Originally posted by ChopperCharles Similar how? Pentax ups the ISO one notch to create a noisier image. Nikon actually changes the exposure settings. For Pentax, it means you can never take a shot at ISO100. Nikon doesn't affect ISO, aperture/shutter speed is modified, so you can still shoot ISO100. What's more, you can tell the Nikon exactly how strong you want the effect, where the Pentax has only one setting.
I'm not getting how those are similar at all.
Charles.
Well, if you read the review - and a lot of evidence offered in other expert analyses, Nikon essentially ignores reporting to the user that the manipulation is taking place, and reports the set ISO even though that has been altered. This is why Nikon users complain that ADL is causing greater noise in the shadows. The honest answer is that the ISO has been shifted (hence more noise). If you read the DPreview analysis of the 7000 vs. the K5 (same sensor), it is clear that Nikon is making the shift automatically (not reporting to the user and not telling the user it is shifting the ISO), and so Nikon matches nearly exactly what the Pentax user is doing by turning on Highlight Correction. DPreview also correctly states that Highlight Correction makes the change to RAW and JPEGs, shadow correction is strictly a post-process (JPEG) function.
Maybe this analogy will help. Arizona has no Daylight Savings Time. Utah has Daylight Savings Time. In the summer, the sun comes up at the virtually the same time just across the border, but the clocks are set differently.

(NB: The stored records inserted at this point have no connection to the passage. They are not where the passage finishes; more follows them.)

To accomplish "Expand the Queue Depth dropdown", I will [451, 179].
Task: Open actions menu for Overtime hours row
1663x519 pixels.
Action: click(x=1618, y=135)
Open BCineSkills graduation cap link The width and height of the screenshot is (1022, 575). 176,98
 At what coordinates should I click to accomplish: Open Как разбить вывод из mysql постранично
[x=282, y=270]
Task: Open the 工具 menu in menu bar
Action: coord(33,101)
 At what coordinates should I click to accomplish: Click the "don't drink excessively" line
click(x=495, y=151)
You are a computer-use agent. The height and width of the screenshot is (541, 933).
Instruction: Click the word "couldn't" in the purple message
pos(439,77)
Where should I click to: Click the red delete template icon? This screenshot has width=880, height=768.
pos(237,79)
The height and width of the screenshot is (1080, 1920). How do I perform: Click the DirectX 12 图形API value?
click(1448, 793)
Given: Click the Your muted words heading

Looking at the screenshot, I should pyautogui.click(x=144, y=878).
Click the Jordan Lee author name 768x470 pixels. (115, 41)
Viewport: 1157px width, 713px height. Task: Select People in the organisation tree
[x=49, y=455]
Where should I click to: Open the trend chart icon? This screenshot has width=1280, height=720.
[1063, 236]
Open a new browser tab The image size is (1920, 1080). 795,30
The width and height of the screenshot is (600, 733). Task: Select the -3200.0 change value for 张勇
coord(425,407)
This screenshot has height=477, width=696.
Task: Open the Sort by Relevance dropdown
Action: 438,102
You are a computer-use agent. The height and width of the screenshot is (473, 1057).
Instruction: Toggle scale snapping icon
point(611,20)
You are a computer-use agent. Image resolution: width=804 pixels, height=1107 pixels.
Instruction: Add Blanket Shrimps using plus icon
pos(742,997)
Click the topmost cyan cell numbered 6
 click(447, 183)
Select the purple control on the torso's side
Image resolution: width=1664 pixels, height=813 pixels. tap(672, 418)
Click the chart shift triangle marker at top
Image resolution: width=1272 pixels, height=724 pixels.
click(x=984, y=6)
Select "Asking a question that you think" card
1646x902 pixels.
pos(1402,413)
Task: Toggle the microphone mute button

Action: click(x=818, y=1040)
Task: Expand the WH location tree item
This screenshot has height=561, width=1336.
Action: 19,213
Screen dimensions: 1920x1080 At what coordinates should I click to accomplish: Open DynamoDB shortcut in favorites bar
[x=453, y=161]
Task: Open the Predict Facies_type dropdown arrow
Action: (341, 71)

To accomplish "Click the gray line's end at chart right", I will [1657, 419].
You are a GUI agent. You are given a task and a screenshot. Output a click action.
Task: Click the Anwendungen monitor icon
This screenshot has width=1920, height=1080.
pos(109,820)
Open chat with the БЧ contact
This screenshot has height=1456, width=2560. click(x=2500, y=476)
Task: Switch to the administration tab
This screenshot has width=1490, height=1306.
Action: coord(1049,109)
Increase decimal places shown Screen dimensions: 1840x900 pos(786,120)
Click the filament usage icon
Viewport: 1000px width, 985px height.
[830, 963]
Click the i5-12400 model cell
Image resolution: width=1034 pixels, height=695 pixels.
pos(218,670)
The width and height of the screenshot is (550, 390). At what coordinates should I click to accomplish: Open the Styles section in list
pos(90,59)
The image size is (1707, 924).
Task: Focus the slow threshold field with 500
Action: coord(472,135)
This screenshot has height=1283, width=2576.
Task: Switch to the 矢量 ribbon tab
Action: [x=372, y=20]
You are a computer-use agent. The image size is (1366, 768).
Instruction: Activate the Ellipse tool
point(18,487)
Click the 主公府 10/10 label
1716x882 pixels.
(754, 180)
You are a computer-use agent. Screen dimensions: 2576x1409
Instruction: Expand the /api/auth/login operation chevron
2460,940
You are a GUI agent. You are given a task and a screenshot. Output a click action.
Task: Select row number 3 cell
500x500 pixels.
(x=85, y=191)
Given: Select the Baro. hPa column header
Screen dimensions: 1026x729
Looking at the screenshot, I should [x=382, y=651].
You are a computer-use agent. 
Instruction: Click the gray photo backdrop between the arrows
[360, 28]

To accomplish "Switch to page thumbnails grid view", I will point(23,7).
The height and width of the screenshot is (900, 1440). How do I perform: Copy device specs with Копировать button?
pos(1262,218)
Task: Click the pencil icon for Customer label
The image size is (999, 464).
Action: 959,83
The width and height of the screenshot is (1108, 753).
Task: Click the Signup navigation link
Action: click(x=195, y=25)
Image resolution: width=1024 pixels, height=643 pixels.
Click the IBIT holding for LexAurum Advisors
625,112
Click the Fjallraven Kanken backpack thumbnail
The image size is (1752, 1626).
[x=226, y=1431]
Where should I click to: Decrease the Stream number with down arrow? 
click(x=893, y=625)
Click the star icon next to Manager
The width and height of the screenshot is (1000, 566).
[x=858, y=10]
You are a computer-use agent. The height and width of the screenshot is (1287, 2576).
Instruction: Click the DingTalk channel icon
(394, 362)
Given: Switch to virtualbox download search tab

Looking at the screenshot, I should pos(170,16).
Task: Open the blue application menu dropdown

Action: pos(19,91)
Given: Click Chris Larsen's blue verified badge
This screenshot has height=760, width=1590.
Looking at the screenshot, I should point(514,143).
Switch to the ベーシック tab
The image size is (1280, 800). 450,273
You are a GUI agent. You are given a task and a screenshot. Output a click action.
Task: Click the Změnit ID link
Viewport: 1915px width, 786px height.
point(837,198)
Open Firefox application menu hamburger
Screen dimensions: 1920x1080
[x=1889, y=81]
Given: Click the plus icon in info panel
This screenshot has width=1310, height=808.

You can say that the sun goes down later in Utah, but that's due only to the fact that the clock has been artificially shifted. So, Utah and the rest of the country is kind of like Nikon, and Arizona is kind of like Pentax. And Sony RAW sensors are capable of accepting only a finite dynamic range of light. The only way to avoid blow-outs in a scene that extends beyond the sensor DR limit is to underexpose (i.e. change the clock).
What is difficult to comprehend here? RAW is what comes off the sensor. Nikon alters the directions to the converter while Pentax gives the user the option to do so. The result is virtually identical. What is not clear here?